She poured us each a glass of red wine, then sat down next to me on the couch, not close though, perhaps half a metre. I couldn’t smell her.
She took them out of the envelope and handed them to me.
‘They are small, well smaller than they will be when I blow the nice ones up. We can decide together.’
I flipped through them. There was Byron, holding his leather skins down against his legs as the wind blew up his skirt, and there was Byron running his fingers through his hair. But of course what I looked for was not Byron’s skins or his hair or his hands. Of course what I looked for was his feet. They were there, of course. I could not say that the size difference wasn’t noticeable, it was. But it was pleasing to the eye. The right was larger, the left smaller, but it looked somehow as if the feet belonged to two separate stages of development, as if the right belonged to the present, and the left to the past: to Byron the child. It looked as if the size difference was a deliberate artistic decision, instead of a subject deformity. She hadn’t violated the sacred, prenuptial understanding: the foot was there, and fine, and normal.
So we spoke, and she told me about the project, and how her father owned an art gallery, and how she was going to have her own exhibition with a collection of photographs, some of me, and some of the subjects on the wall – she pointed with her hand – and some that she had yet to take.

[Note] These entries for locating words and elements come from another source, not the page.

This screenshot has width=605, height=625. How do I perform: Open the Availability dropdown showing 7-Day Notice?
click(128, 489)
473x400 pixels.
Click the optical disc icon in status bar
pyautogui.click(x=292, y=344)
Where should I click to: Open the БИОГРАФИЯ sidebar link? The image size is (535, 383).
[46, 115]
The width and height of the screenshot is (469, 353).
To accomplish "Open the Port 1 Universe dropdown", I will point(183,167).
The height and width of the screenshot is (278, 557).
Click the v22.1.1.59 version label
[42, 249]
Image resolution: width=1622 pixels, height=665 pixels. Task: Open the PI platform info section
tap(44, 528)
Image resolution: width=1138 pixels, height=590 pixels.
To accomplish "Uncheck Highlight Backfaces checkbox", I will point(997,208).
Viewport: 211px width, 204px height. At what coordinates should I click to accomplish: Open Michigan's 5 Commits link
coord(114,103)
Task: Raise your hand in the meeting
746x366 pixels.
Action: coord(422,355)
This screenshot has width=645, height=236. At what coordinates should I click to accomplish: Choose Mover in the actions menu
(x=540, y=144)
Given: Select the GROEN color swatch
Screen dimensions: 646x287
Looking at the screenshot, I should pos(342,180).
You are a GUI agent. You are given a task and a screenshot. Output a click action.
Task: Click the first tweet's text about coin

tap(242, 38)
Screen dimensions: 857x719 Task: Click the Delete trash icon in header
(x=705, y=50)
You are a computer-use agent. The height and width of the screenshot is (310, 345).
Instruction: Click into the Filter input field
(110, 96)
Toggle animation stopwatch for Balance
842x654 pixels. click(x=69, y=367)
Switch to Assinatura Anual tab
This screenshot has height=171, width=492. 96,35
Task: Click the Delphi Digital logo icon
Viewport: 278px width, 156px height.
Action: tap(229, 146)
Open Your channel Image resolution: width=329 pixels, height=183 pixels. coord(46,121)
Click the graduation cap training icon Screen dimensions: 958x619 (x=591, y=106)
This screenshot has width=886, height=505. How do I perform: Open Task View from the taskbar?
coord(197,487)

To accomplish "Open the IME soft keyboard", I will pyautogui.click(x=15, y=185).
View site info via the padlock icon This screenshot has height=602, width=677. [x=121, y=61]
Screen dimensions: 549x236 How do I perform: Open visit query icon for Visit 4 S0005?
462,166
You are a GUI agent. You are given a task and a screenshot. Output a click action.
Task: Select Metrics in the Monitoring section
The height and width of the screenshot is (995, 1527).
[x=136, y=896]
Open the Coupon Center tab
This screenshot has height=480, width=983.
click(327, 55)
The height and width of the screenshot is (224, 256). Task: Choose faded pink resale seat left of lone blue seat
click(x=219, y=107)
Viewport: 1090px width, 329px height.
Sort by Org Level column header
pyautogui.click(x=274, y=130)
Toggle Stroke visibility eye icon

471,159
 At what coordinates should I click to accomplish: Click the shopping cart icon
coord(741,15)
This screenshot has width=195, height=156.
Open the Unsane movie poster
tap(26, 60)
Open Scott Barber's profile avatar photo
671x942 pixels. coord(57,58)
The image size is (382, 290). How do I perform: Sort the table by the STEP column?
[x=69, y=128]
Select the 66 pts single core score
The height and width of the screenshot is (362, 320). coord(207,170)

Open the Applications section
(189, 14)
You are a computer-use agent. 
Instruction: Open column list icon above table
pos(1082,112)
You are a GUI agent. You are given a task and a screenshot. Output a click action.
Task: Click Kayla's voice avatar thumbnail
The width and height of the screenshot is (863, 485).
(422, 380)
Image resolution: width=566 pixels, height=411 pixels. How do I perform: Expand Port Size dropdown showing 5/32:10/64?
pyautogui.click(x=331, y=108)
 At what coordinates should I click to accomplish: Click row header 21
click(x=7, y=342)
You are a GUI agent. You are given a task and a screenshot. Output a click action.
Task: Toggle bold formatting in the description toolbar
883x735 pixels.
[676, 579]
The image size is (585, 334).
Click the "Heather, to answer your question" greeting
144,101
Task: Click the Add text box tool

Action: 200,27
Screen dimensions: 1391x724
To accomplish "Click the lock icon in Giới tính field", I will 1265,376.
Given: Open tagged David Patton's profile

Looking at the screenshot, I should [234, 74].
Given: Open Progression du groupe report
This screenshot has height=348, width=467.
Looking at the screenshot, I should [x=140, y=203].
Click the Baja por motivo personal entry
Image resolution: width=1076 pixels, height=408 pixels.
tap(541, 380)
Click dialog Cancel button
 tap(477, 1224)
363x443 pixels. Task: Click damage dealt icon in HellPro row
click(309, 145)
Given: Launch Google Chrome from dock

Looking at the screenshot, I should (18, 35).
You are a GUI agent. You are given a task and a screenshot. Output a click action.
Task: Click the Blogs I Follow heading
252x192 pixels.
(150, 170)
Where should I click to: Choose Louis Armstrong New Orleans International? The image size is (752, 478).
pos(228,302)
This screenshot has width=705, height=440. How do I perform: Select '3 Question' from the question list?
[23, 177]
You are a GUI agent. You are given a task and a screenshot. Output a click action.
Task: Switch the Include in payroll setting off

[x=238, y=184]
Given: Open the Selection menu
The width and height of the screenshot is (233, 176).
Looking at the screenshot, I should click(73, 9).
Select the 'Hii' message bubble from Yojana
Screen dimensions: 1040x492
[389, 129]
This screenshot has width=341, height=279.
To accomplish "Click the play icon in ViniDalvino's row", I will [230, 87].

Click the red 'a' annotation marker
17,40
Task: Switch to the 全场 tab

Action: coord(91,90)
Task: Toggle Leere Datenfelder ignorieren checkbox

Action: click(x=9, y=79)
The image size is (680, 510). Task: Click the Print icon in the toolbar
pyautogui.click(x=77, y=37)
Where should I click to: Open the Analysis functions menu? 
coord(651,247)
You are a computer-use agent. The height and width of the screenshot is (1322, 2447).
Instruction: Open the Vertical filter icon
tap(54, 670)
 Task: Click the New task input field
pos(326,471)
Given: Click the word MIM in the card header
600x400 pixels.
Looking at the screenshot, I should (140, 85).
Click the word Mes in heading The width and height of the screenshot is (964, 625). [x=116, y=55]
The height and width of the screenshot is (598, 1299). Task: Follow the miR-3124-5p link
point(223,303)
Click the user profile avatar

‘Do you like them?’ she asked.
‘Yes,’ I said.
She shifted her weight slightly on the couch, and for the first time, I could see, beneath the thin material of her white T-shirt, that she wasn’t wearing a bra. To be sure, her breasts were not large, but now from the angle at which she was sitting, and something that the light was doing, I was able to see her pink nipples against the pale top. I felt as if I were being rude to watch, to stare, when I had not been invited; but then I noticed that she was turning herself toward me, inflating her chest slightly, directing my attention to the exact spot that I wished my attention to be directed toward. She was wriggling her butt cheeks slowly on the couch as she spoke, and she laughed a little, and one of the strands of brown hair fell forward, and she tucked it back with her purple-gloved hands.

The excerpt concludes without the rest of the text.